Updated On: 16 July, 2023 07:17 AM IST | Mumbai | Phorum Pandya
After Mumbai and Pune, Amninder Sandhu helms a new restaurant in Goa that upholds her signature cooking style, adding innovative surprises to brighten up the menu

Leni Deni
Few know that Chef Amninder Sandhu moved to Goa in 2008 with the idea to ‘retire’. It was a knee-jerk reaction from a burnout that had resulted from having opened six restaurants back to back for a private company in Mumbai.

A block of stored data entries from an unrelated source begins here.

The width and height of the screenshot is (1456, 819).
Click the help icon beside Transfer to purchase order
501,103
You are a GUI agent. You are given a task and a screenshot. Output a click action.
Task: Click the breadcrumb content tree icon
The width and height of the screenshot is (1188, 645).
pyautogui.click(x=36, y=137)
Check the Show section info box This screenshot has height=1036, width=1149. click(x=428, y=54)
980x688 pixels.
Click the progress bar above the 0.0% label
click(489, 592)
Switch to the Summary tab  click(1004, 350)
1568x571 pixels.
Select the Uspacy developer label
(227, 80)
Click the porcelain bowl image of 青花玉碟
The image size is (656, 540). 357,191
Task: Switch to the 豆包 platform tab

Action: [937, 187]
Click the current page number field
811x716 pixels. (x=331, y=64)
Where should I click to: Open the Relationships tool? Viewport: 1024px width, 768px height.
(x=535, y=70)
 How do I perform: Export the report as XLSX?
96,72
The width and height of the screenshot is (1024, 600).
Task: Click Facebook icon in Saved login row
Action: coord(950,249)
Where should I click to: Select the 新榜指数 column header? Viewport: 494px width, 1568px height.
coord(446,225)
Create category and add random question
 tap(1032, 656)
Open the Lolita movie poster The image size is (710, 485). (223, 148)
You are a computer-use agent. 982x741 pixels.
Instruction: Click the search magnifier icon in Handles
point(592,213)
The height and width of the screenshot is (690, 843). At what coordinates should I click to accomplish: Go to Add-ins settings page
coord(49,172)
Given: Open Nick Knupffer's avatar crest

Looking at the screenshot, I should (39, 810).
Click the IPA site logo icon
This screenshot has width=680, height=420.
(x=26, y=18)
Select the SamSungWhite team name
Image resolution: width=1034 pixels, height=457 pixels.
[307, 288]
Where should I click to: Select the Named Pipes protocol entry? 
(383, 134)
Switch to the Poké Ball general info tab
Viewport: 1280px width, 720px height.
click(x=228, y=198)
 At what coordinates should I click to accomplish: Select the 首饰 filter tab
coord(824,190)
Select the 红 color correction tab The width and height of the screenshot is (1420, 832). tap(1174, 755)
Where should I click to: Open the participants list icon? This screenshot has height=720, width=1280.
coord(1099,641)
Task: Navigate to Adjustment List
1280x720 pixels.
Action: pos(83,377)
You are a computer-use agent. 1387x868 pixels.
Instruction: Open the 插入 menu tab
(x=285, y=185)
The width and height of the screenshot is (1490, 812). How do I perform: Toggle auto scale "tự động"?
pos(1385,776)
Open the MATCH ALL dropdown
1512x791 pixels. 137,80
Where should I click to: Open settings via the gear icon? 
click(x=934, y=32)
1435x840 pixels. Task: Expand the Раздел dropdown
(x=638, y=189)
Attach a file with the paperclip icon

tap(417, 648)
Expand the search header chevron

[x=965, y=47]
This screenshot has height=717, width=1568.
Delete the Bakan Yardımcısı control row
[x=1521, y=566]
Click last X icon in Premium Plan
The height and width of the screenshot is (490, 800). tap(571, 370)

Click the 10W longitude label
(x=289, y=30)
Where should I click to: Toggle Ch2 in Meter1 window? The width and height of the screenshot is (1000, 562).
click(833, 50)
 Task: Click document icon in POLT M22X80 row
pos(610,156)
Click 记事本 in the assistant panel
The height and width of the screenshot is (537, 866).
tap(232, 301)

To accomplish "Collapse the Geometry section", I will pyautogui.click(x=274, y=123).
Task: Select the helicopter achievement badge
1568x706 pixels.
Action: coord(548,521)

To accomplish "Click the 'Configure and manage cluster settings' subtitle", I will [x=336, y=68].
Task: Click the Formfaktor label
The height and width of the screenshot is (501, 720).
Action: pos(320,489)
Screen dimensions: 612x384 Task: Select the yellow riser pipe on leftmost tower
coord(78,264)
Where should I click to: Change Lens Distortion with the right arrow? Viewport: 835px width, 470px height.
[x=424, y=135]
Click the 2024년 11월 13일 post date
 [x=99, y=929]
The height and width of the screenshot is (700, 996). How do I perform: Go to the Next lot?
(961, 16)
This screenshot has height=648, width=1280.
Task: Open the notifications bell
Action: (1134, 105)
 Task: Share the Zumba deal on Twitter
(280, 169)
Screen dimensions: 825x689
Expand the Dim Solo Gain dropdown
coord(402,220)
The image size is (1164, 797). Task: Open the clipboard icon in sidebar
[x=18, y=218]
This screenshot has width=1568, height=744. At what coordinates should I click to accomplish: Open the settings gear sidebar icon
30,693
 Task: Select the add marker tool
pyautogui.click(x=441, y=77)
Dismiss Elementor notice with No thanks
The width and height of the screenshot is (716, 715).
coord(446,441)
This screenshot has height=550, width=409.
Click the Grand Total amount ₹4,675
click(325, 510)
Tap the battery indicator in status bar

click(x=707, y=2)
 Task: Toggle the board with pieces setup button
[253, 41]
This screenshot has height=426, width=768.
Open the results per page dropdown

“That susegad lasted all of one week. I started losing my mind while doing nothing. I was ready to get back into the kitchen,” she laughs. During that time, Sandhu took cooking lessons from an 88-year-old Goan woman and mastered her curries—cafreal, xacuti, sorpotel, vindaloo et all. Sixteen years on, she has launched a regional Indian cuisine restaurant, Bawri, partnering with co-founder Sahil Sambhi at Assagaon—the sleepy town that adopted city dwellers looking for an ‘escape’ during the lockdown, and that is now peppered with restaurants and bars. Spread across 10,000 square feet and demarcated by a koi fish pond, it shares space with VietNom, a Vietnamese brand that Sambhi has been running in Delhi for the past four years. “For Bawri, we’ve stuck to the Goan vibe and used landscaping and big plants to create cosy corners. We wanted a floating cabana for visitors to savour Indian khana sitting cross-legged like we have all grown up eating,” he adds.